2015年4月にオープンした「ドゥミエール ビジュソフィア イオンモール沖縄ライカム店」にて、
訪日客向けに、スマホをつかった決済サービス「WeChat Payment」を導入しました。

宝飾品店「サダマツ」

出典:イオンモール沖縄ライカム店

導入に際して、上記のSNS「WeChat」や中国版ツイッターの「ウェイボ」を通じて商品情報の配信をスタート。来日にて店を訪れるとプレゼントがもらえるキャンペーンなども行い、知名度を高めています。

 

240万人が訪日、旅行支出は一人当たり約23万円

2014年に日本を訪れた中国人は約240万人。旅行支出は一人当たり約23万円で他国と比べても高くなっています。

訪日中国人

出典:アジアビジネス現場主義

その恩恵で国内では宝飾品などの高額品が好調だが、真珠のミキモトなど中国で認知度の高いブランドに人気が偏っていました。

 

サダマツでは、上記のような訪日客向けの取り組みにより、百貨店の店舗を中心に外国人客が増え、5月の外国人売上高は前年同月比で約4倍。
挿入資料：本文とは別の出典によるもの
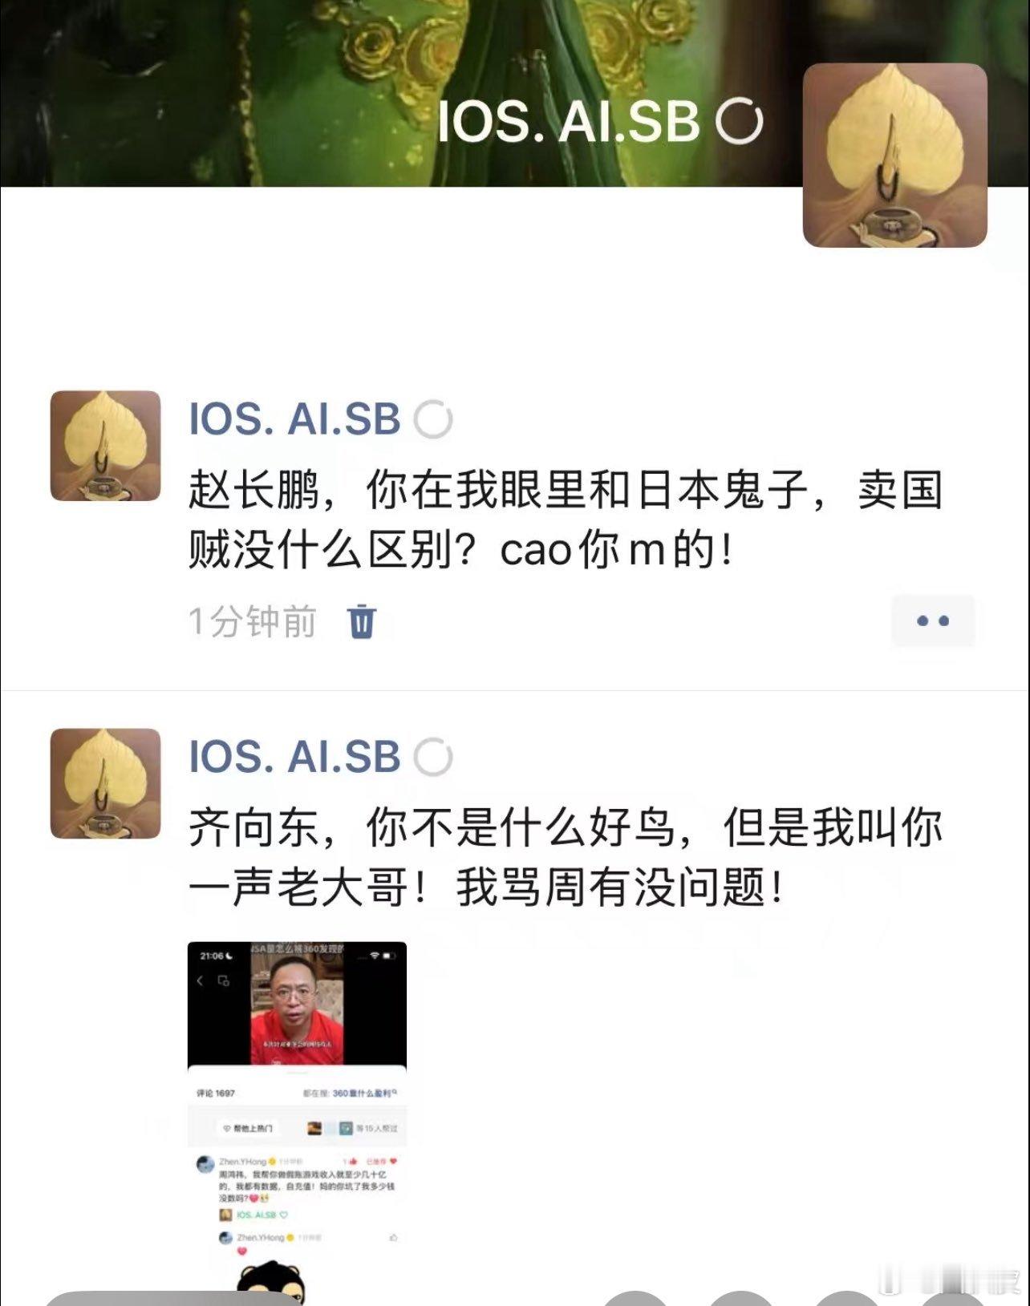Tap the first gray circle button at bottom
1030x1306 pixels.
click(635, 1298)
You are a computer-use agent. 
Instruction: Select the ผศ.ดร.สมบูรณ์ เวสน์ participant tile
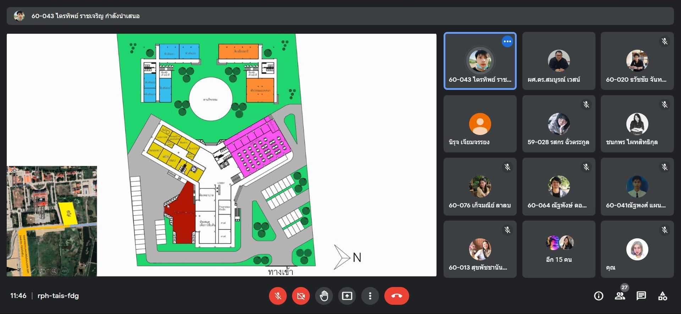click(x=559, y=61)
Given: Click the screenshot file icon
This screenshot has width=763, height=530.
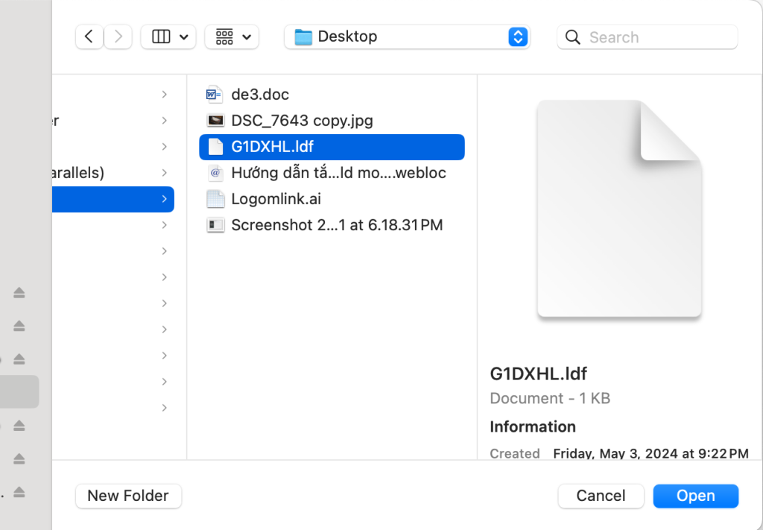Looking at the screenshot, I should click(215, 224).
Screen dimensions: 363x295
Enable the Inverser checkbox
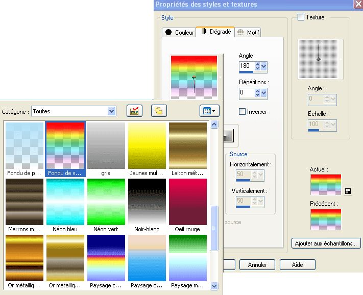coord(243,112)
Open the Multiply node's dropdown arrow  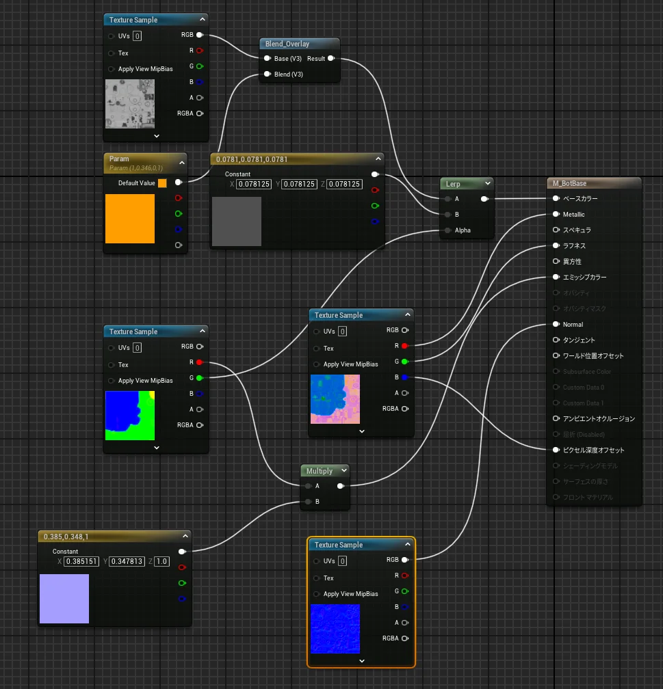pyautogui.click(x=343, y=471)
都心の店では売上高の約2割を外国人が占めています。
今後は、スマホ決済サービスの導入でさらなる集客が期待できます。

 

中国向けのネット通販も開始

また、サダマツは日本を訪れる外国人客だけでなく、ウィーチャットで日本の商品を扱う通販サイト「微購物日本館」で、主力の星形のダイヤモンドを使ったネックレスなど自社商品を発売するなど中国向けのネット通販も始めました。

 

国内の宝飾品市場は2014年が9726億円。90年代初めの3分の1以下に縮小したが、ここ数年は訪日客の増加などで回復しており、19年には1兆円を超えるとの予想もあります。サダマツによればダイヤモンドの国別購入額は中国が約5年前に比べて5ポイント高い15%。90年代には珍しかった婚約指輪も今はカップルの約3割が購入しています。

出典:リーテックJAPAN

 

サダマツでは中国の富裕層を日本でも中国でも垣根なく取り込む事で活路を見出そうとしています。

 

今後も中国人観光客と販促施策に注目すべき

“爆買い”などで何かと話題になる中国人観光客だが、東京オリンピック開催の2020年に向け、その数はさらに増えてゆくものと予測されます。
訪日中国人客の来店および販売促進策として決済の利便性を飛躍的に向上させる「WeChat Payment」にますます注目が高まります。